**To do**
In the furlough session summary below, what position does Ami Naru hold at Travlaw?

**Supplied text**
^^^^^^^^^^^^^^^^

Our most recent micebook talks session covered the legal implications of the end of furlough, going back to work, what the 1st October date means for #eventprofs and what can we do from now until then….
Our expert panel featured:
Nick Parkinson, Associate, Travlaw
Ami Naru, Head of Employment, Travlaw
Sarah Threlfall, Events & Safety Consultant, BrightSpace Events
Leigh Cowlishaw, managing partner at Black Box Partnerships, HBAA Non-Executive Board Director
We share some of the key takeaways below, or you can listen to the full recording via our Voice forum here.
Ami Naru kicked off by covering off some of the HR issues…
– If an employee wasn’t furloughed under the old scheme for at least 3 weeks before the 1 July, you won’t be able to put them on furlough under the new scheme
– the maximum number of employees you have on furlough at any one time, can’t be higher than the maximum number you had under the old scheme
– You can now ask employees to work part time. You’ll need to pay their usual salary to them while they are working, and you can claim back a proportion of their salary back for the time they are on furlough.
– Don’t forget that staff are accruing holiday when they are on furlough. If they haven’t taken any and are furloughed from March to October, that’s a lot of holiday they will have accrued and need to take before the end of the year.
– You can get staff to take leave during furlough but have to give them an equal amount of notice as the length of the holiday eg, one weeks’ notice for one weeks’ holiday. But you have to top up their salary to 100% for the period they are on holiday.

^^^^^^^^^^^^^^^^

**Data**
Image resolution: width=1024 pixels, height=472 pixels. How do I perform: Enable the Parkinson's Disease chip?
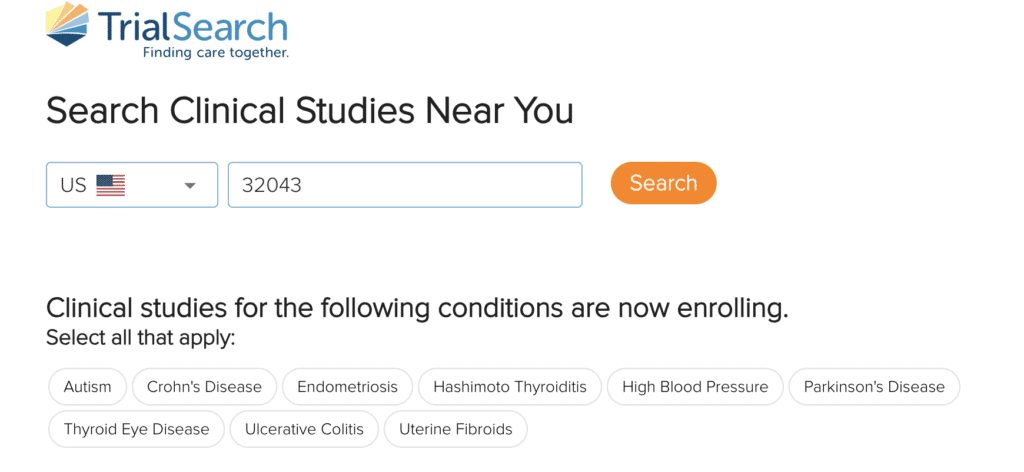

^^^^^^^^^^^^^^^^

**Solution for this problem**
Head of Employment